Payment and Issuance of Shares. (a) Payment of the Purchase Price shall be made at the Time of Closing on the Closing Date and shall be made by the Investor tabling its irrevocable direction to convert $11,806,425.74 of the debt owed by the Corporation to the Investor as of the Effective Date in part satisfaction of the Purchase Price pursuant to the Conversion Agreement, dated the date hereof, between the Corporation and the Investor and the balance of the Purchase Price shall be satisfied in cleared funds by advances from the Investor to the Corporation after the Effective Date (the "Advances").
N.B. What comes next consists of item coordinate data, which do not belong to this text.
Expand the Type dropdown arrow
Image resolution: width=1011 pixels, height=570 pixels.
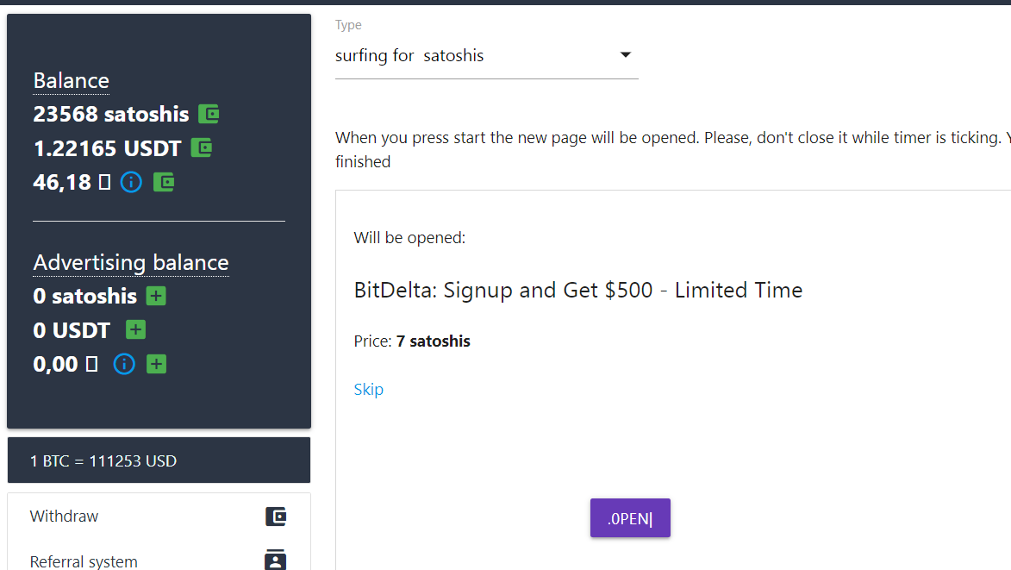625,55
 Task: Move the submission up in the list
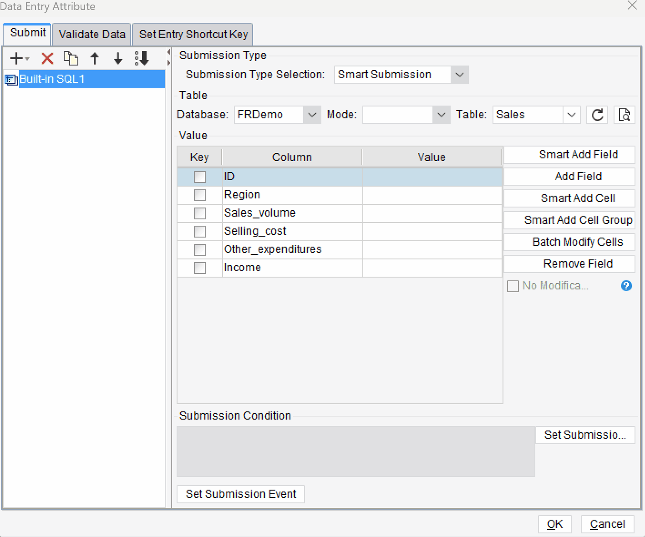(x=95, y=58)
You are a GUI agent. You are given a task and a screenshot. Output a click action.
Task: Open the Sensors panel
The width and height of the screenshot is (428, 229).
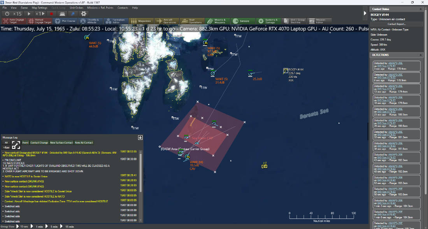(x=242, y=21)
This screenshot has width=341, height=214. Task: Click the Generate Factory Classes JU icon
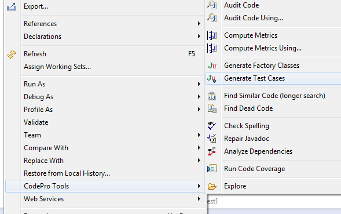(212, 66)
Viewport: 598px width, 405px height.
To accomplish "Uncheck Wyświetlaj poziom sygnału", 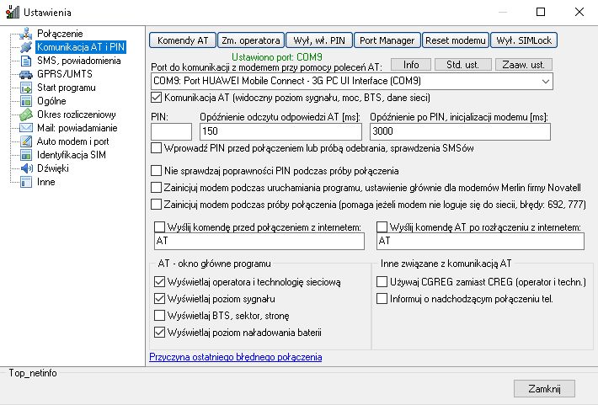I will tap(160, 299).
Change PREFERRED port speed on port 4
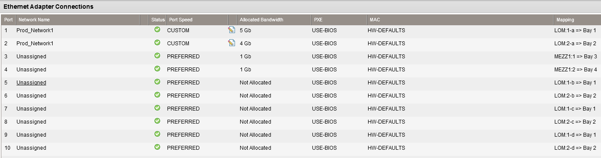This screenshot has height=158, width=601. pyautogui.click(x=183, y=70)
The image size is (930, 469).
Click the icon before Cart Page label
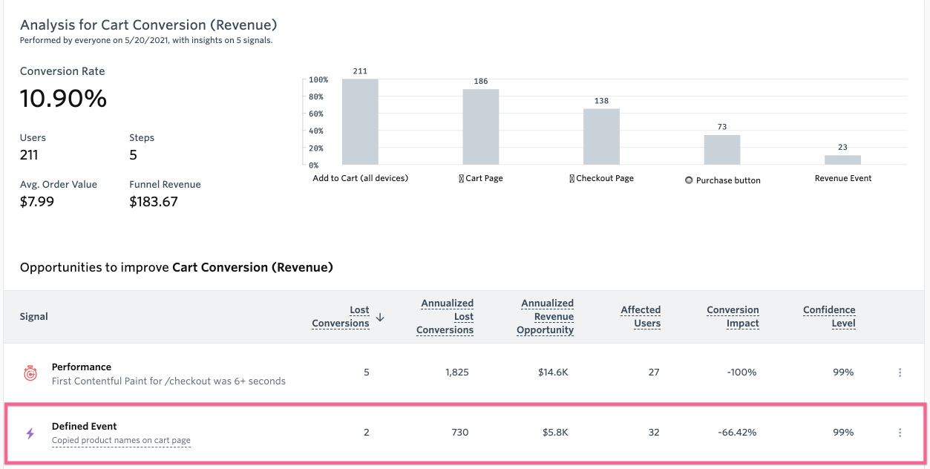462,179

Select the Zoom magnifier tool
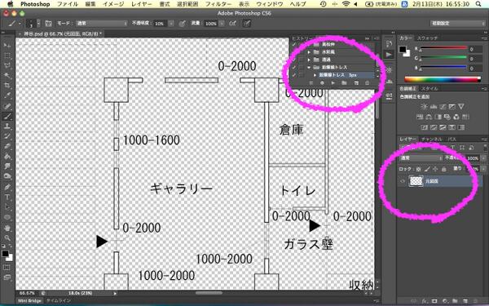click(7, 238)
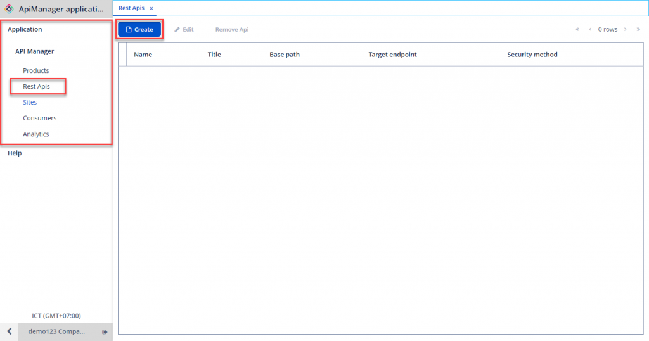The height and width of the screenshot is (341, 649).
Task: Click the ApiManager application logo icon
Action: pyautogui.click(x=9, y=9)
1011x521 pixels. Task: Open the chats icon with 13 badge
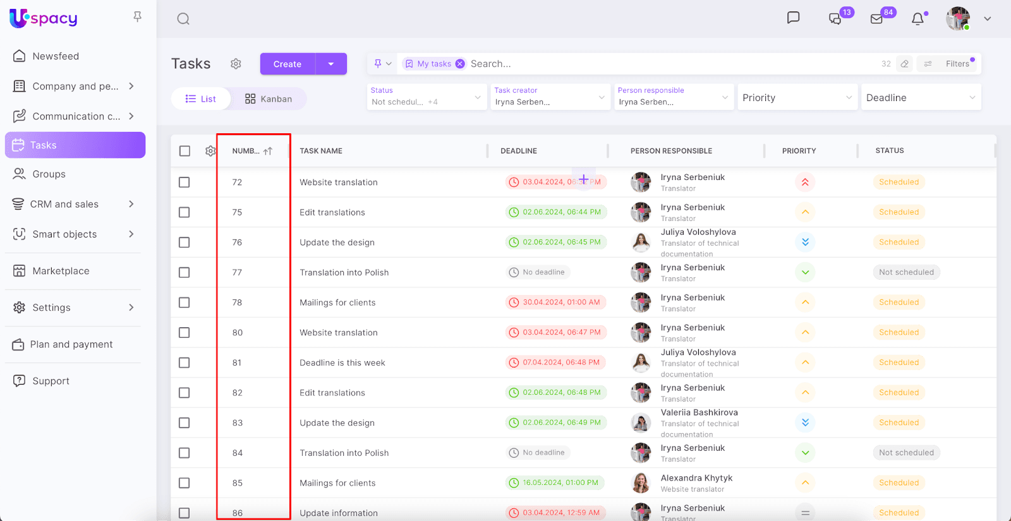click(x=835, y=19)
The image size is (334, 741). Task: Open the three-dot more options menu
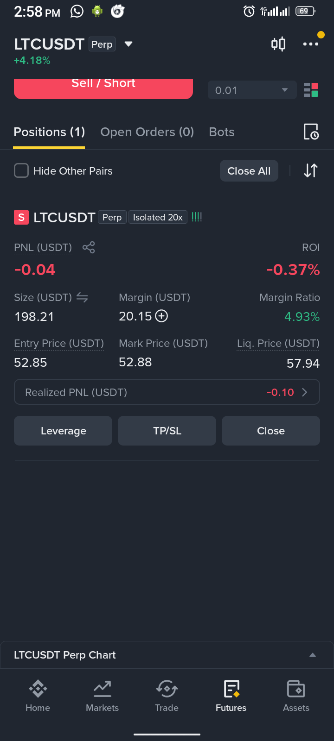tap(311, 44)
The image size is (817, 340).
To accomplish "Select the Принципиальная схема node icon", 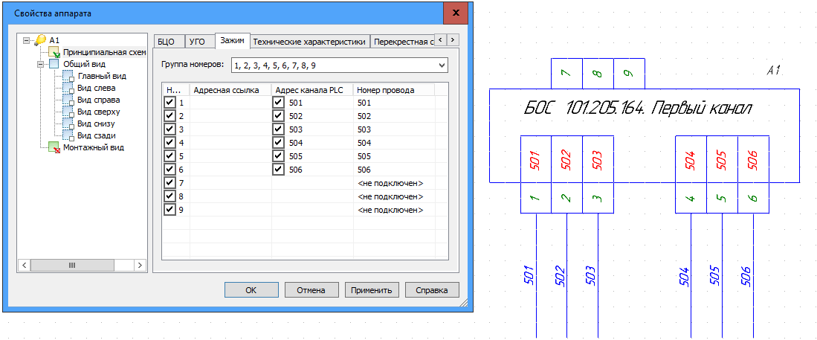I will [x=54, y=53].
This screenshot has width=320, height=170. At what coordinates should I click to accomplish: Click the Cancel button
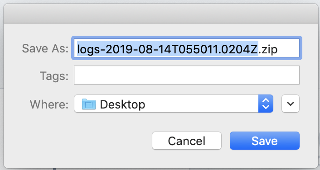[x=187, y=141]
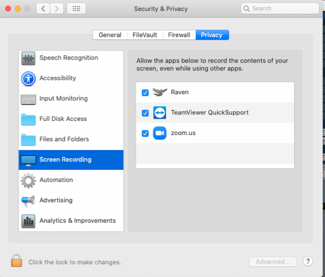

(b) The Purchased Shares shall be issued as follows: Such number of Purchased Shares as is equal to $11,806,425.74 divided by the Share Purchase Price shall be issued immediately upon the execution of this Agreement with an effective issue date of August 31, 2000 and the balance of the Purchased Shares (or portion thereof) shall be issued from time to time after the Effective Date at such time as the Investor requests that such Advances be converted into Purchased Shares, provided that such Advances shall automatically be converted into the appropriate number of Purchased Shares at the end of each calendar month following the Agreement Date in the event a request for such conversion is not previously given by Investor and provided further that the aggregate amount of Advances to be converted into Purchase Shares shall be equal to $2,218,711.26, with all such Advances being converted into the number of Purchased Shares as is equal to the amount of such Advances divided by the Share Purchase Price.